2002年03月21日(木) |
政府による株価操作はいいかげん止めたらどうか |
日経4面に、金融庁が、空売り規制を定めた証券取引法に違反するとし、5証券会社に業務改善命令を出したことが載っていた。
空売りする証券会社は証券取引所に対し、空売りであることを明示する義務があるが、その明示義務に違反したのだそうである。

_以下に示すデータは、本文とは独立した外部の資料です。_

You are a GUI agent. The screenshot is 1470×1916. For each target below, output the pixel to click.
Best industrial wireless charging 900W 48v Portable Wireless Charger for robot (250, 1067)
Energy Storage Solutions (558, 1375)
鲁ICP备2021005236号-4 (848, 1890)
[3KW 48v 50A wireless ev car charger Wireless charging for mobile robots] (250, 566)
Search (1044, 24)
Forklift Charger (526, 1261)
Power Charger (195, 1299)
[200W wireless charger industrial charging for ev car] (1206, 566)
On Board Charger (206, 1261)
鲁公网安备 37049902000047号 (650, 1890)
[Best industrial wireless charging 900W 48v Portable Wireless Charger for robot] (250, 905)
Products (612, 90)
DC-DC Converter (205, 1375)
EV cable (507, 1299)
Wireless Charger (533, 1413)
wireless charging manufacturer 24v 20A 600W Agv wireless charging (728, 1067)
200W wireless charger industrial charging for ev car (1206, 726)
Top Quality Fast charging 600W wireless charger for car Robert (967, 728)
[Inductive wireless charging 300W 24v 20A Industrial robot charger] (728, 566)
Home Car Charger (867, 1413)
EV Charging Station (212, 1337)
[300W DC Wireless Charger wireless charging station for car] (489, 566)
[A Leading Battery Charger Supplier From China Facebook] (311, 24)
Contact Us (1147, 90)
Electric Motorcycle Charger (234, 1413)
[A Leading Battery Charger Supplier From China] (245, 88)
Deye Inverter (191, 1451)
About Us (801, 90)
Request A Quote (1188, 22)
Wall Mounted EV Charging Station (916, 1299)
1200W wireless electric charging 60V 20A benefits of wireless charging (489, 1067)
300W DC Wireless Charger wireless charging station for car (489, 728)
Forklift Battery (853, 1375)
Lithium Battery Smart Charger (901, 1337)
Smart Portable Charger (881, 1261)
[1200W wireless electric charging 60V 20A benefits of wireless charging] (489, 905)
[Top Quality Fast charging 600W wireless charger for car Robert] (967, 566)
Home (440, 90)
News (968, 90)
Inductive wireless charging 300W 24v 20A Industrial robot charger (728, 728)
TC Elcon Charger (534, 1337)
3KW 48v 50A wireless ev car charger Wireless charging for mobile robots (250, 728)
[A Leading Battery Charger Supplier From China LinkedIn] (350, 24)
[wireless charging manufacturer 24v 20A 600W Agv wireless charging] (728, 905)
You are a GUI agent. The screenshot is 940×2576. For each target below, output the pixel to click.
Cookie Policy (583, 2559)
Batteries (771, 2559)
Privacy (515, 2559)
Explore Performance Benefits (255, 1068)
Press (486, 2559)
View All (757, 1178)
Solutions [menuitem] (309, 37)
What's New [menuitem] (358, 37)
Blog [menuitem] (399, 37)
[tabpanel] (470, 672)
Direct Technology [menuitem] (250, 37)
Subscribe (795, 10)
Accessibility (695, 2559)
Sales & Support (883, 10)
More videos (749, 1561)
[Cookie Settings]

しかし、違反の内容は、保有する現物株数の確認を怠ったため、あるいは、証券金融会社へ借り株の申し込みを忘れたために、空売りをするつもりがなかったのに空売りとなってしまい、結果として明示義務違反を犯してしまったのだそうである。
すなわち、うっかりミスである。
それでも業務改善命令を出したのは、金融庁は空売りに対し厳しい姿勢で臨んでいる姿勢を示したかったのだろう。
同じ紙面で、柳沢金融担当相が、大統領経済諮問委員会(CEA)のハバード委員長が日本政府の空売り規制強化を批判したことに反論したことが載っていた。
政府は、よほど空売り規制をしたいのだろう。
ところで、日経15面コラム「大磯・小磯」に、金融当局が空売り規制に当たり議員に説明した資料のことが載っていた。
その説明資料には次のようなことが書いてあったそうである。
「外資は東京から撤退して食い逃げに走る可能性が大」
「外資が空売りするのは、年俸一億円の専門家を100人から150人抱えており、新しい不良債権の材料がないと、人員を支えきれないから。」
要するに、株価下落の諸悪の根元は外資にあり、これを空売り規制によって叩けば、株価は上昇するという発想である。
しかし、そこには、なぜ空売りが悪いのかが説明されていない。
悪いのは株価操作であって(これは法律ではっきり禁止されている)、空売りではないであろう。
政府は、いいかげん、このような姑息な手段による株価操作は止めたらどうか。